▶ [Your objective]:
Your answer should be a single number: the count of lines in the entries below that contain "screenshot".

▶ [Given entries]:
━━━━━━━━━━

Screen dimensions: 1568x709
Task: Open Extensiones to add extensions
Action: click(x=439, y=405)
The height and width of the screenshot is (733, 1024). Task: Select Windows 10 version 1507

━━━━━━━━━━

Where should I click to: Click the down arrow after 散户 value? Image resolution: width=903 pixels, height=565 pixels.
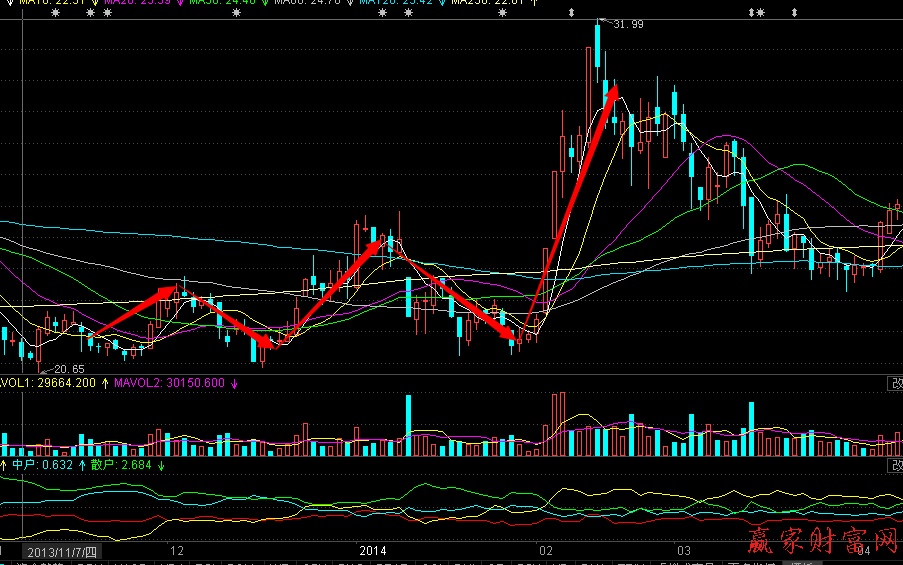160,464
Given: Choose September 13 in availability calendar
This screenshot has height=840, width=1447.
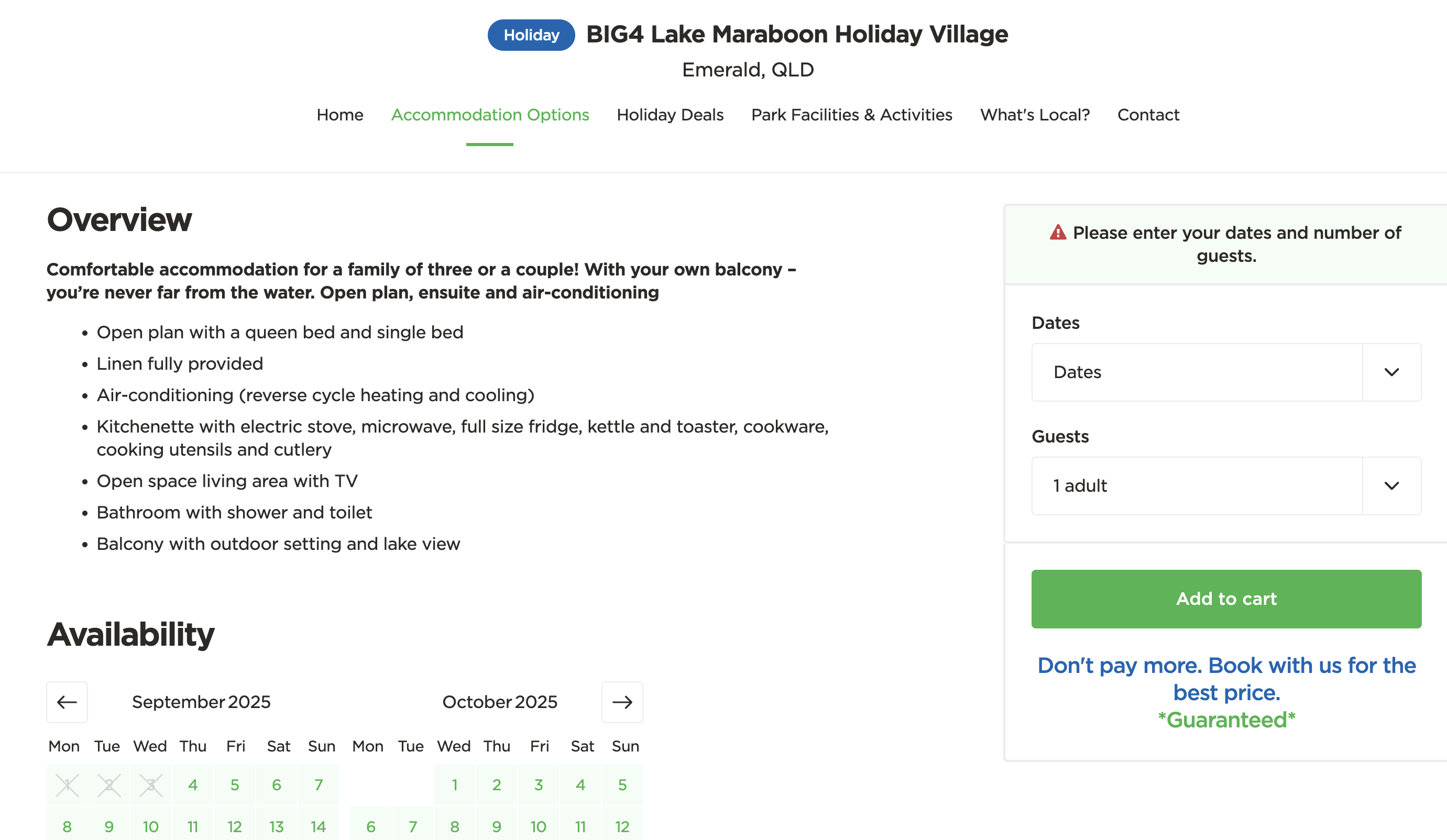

━━━━━━━━━━

▶ [Your response]:
2